__STORED RECORDS__.
◆ ◆ ◆ ◆ ◆ ◆ ◆
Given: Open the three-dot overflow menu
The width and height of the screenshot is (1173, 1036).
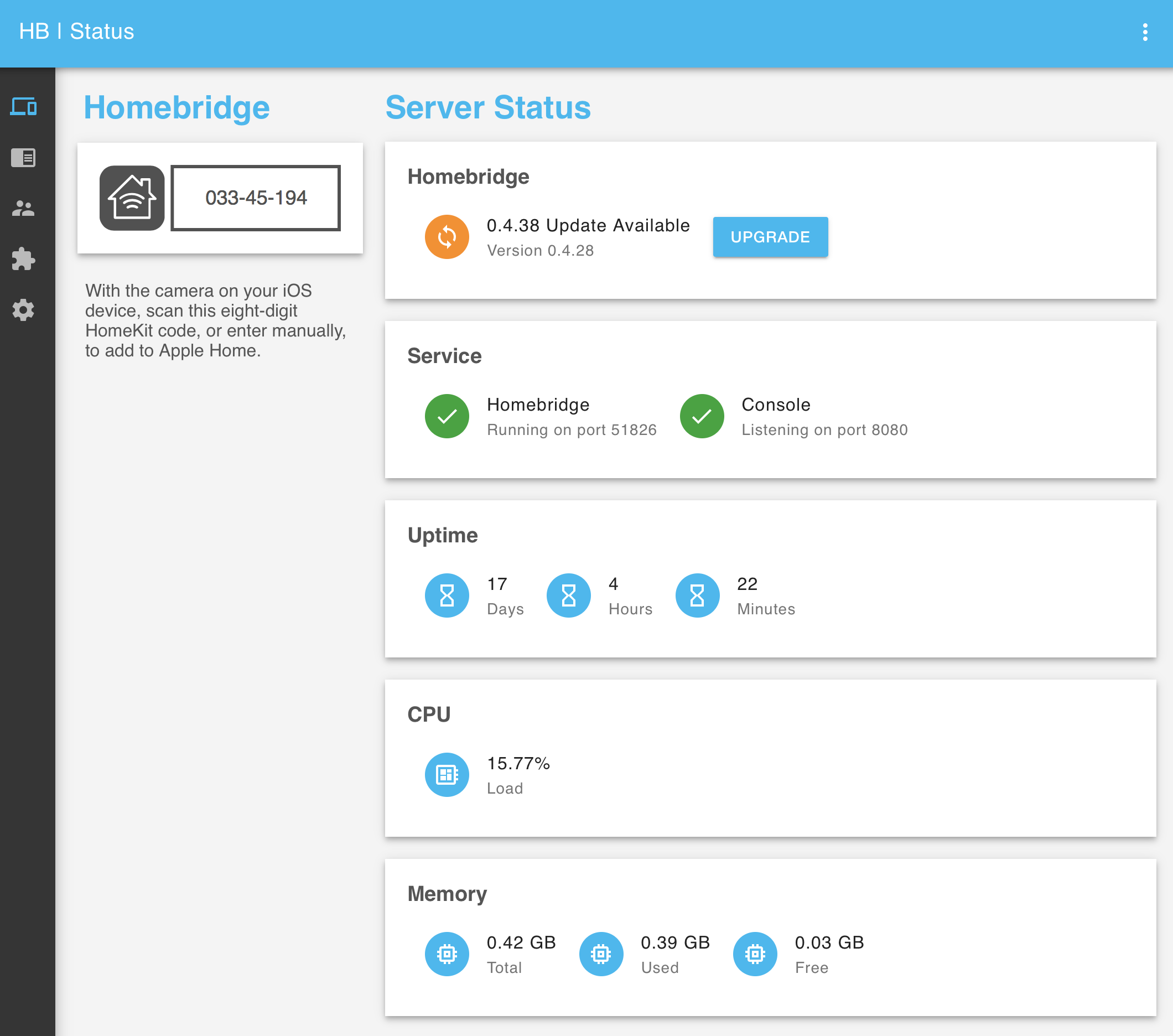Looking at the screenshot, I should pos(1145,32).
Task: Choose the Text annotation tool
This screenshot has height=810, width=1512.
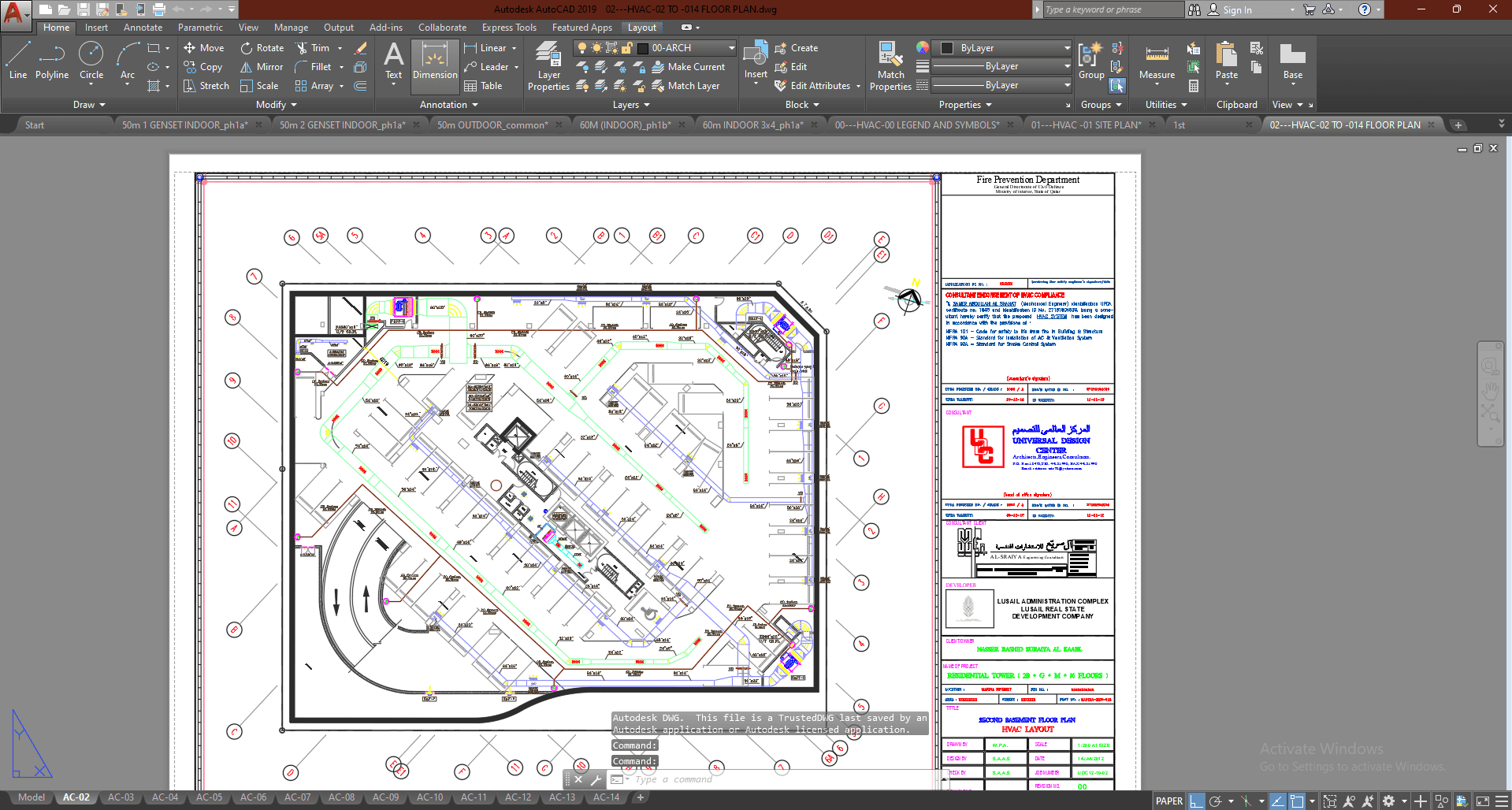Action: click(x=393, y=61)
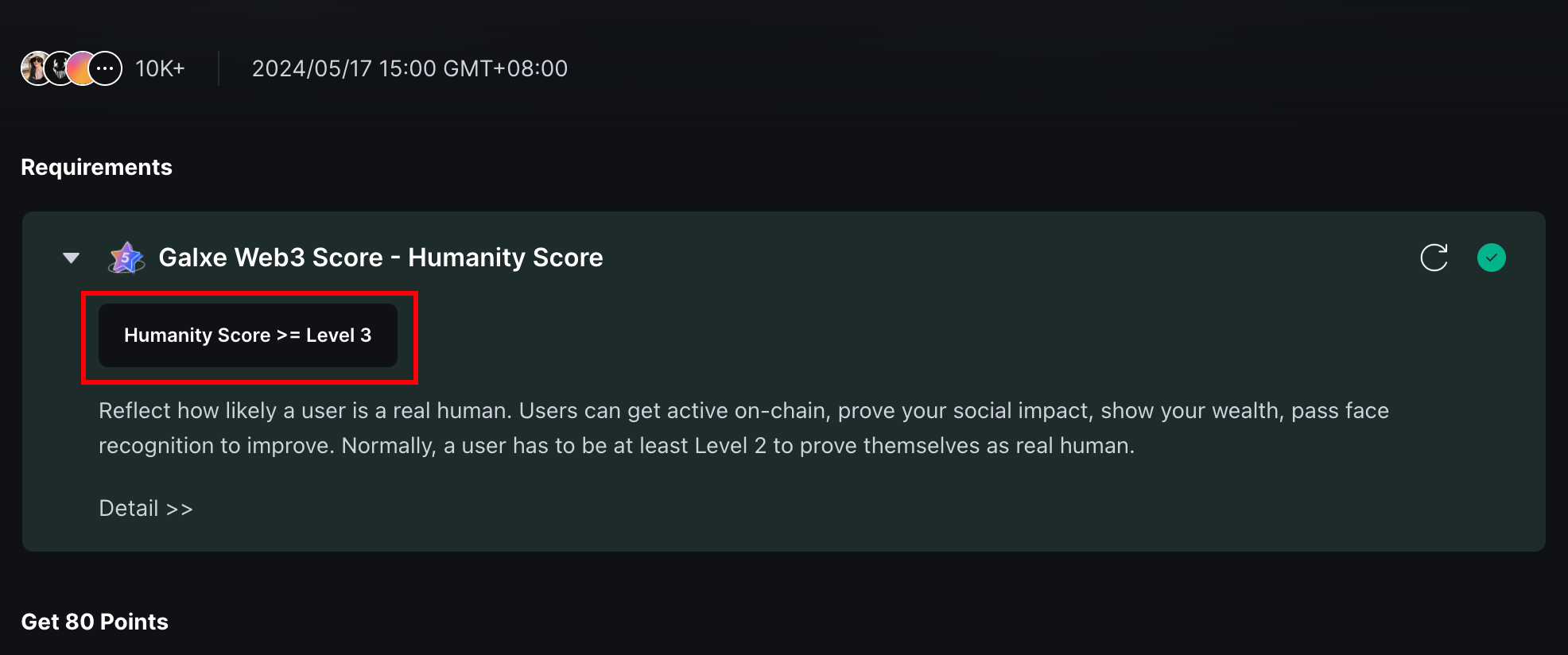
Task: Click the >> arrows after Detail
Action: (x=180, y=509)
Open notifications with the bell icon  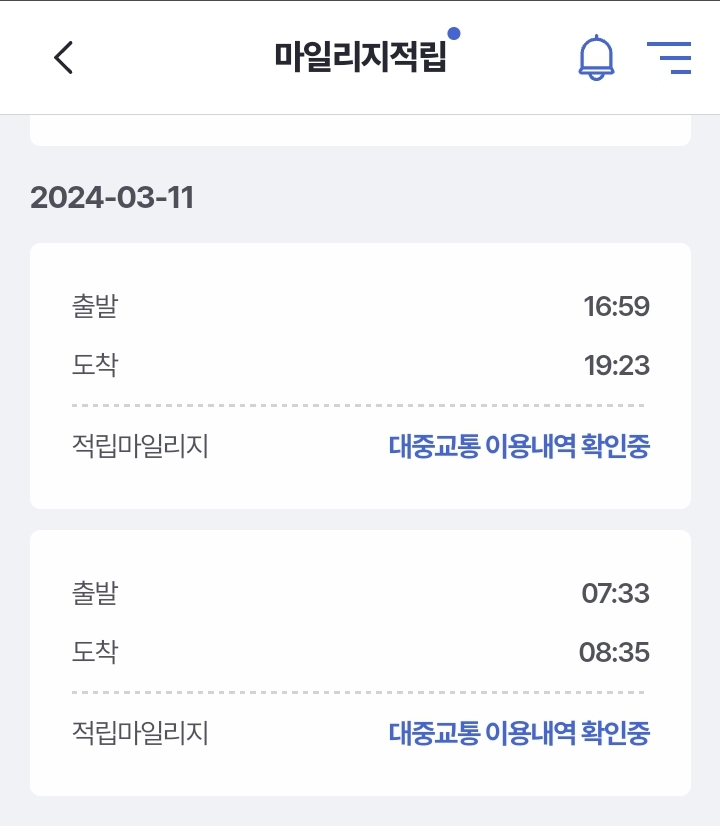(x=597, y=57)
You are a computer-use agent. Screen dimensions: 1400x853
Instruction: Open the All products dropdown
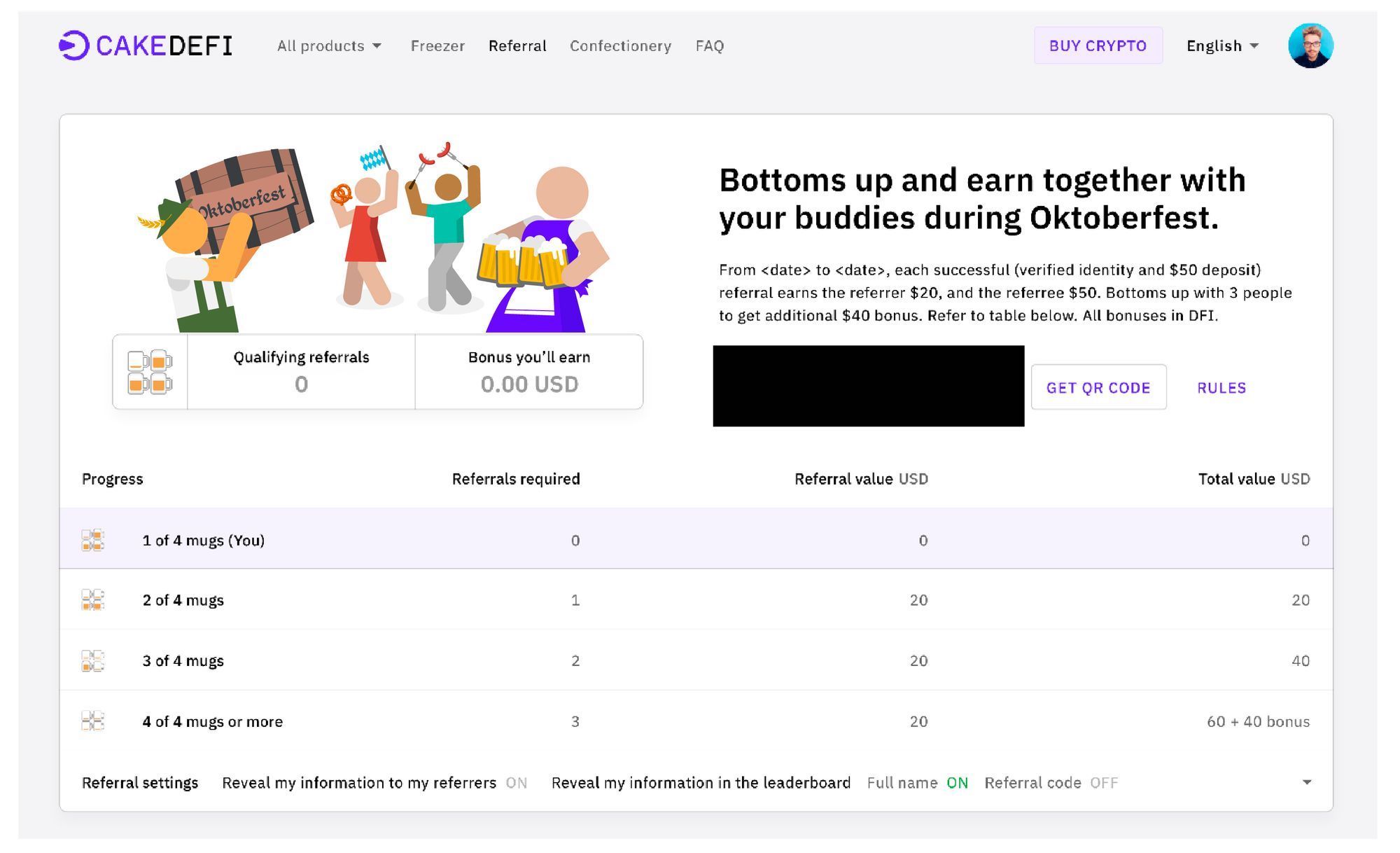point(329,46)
◆ ◆ ◆ ◆ ◆ ◆ ◆
__WORK TO COMPLETE__. Please transcribe everything from the start of the items down to the line containing "Action: (x=180, y=509)", including that line, and leave the pictures out.

__THE REPLY__.
Given: Open the three-dot overflow menu
The width and height of the screenshot is (1173, 1036).
Looking at the screenshot, I should pos(1145,32).
Task: Choose the Text annotation tool
This screenshot has height=810, width=1512.
Action: click(x=393, y=61)
Task: Click the >> arrows after Detail
Action: (x=180, y=509)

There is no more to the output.